** Exercise **
Below is a listing from which only part is wanted; return exactly the lines from the one with "Jones (710, 256)" up to and including the one with "Boards (873, 44)".

** Data records **

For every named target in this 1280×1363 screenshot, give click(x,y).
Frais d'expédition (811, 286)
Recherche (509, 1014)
...
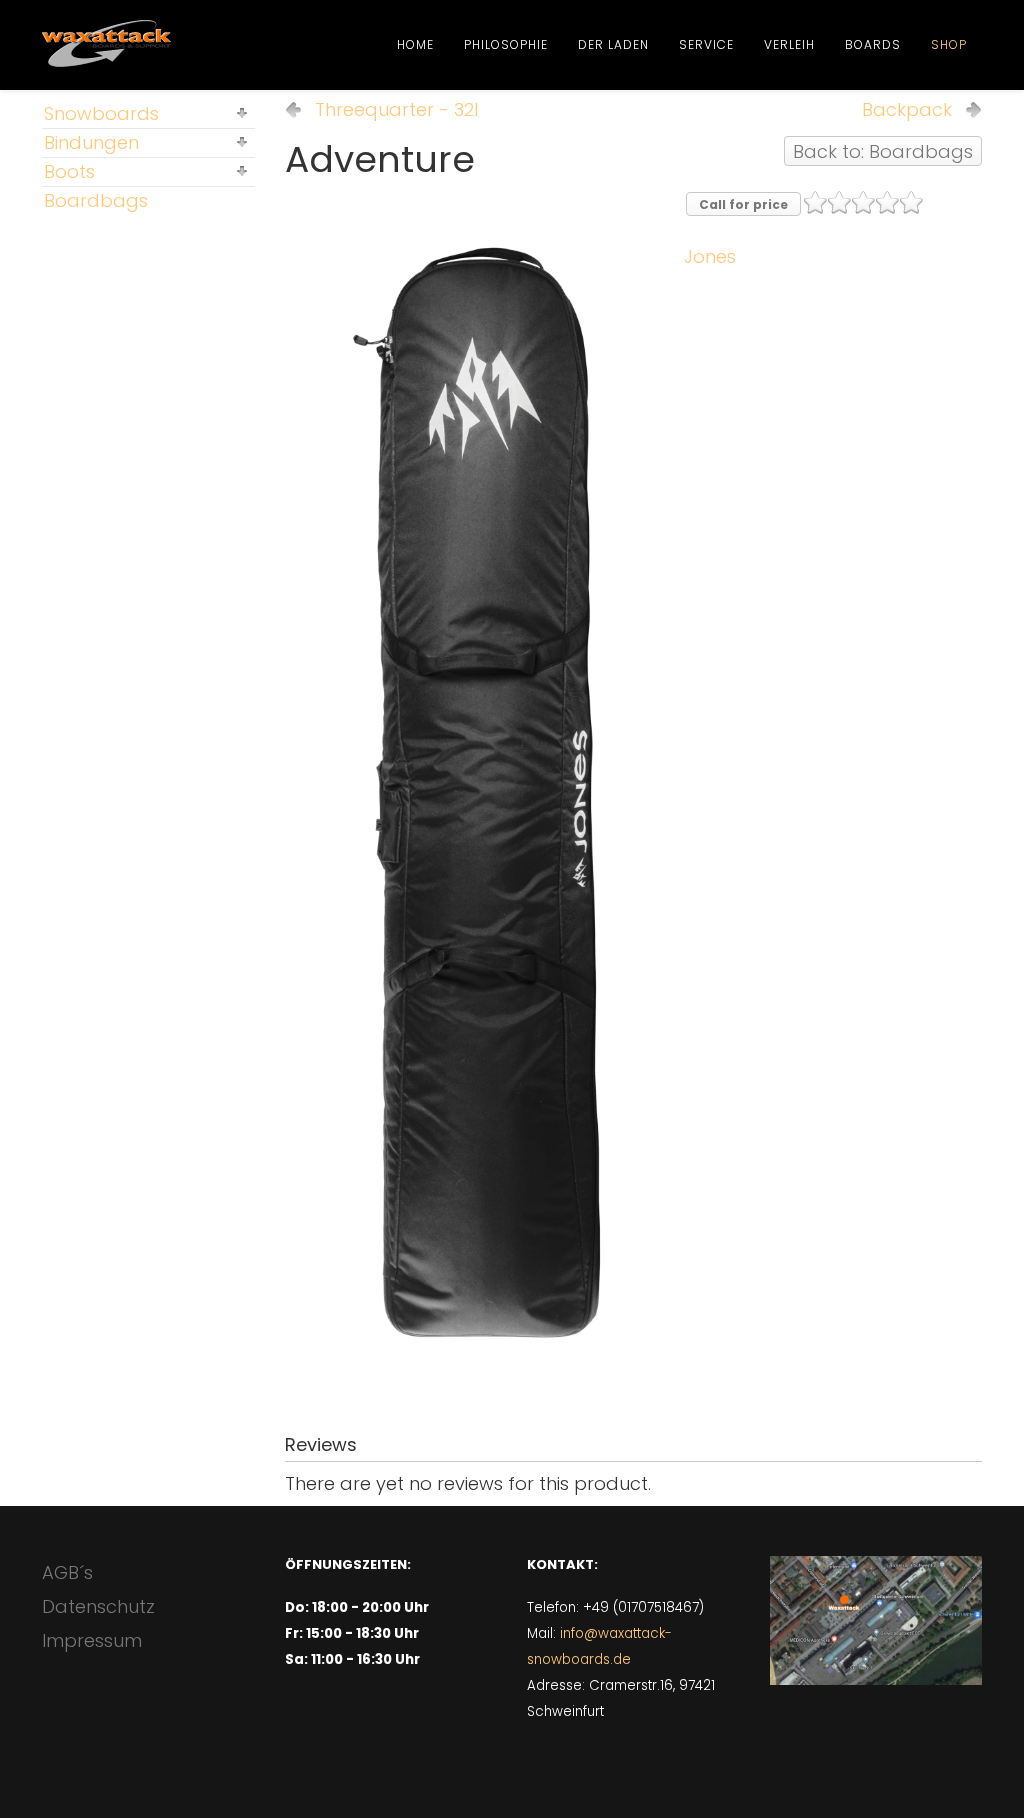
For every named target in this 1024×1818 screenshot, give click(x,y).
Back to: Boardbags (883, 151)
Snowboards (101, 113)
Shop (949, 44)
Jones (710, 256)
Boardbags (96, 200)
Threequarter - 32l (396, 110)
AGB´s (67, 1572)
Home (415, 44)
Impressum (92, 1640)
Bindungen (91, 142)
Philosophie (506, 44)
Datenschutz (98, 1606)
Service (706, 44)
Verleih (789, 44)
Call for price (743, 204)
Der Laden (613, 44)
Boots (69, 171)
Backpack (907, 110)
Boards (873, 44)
* * *
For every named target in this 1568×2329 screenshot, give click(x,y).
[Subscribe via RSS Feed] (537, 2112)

** Task output **
Jones (710, 256)
Boardbags (96, 200)
Threequarter - 32l (396, 110)
AGB´s (67, 1572)
Home (415, 44)
Impressum (92, 1640)
Bindungen (91, 142)
Philosophie (506, 44)
Datenschutz (98, 1606)
Service (706, 44)
Verleih (789, 44)
Call for price (743, 204)
Der Laden (613, 44)
Boots (69, 171)
Backpack (907, 110)
Boards (873, 44)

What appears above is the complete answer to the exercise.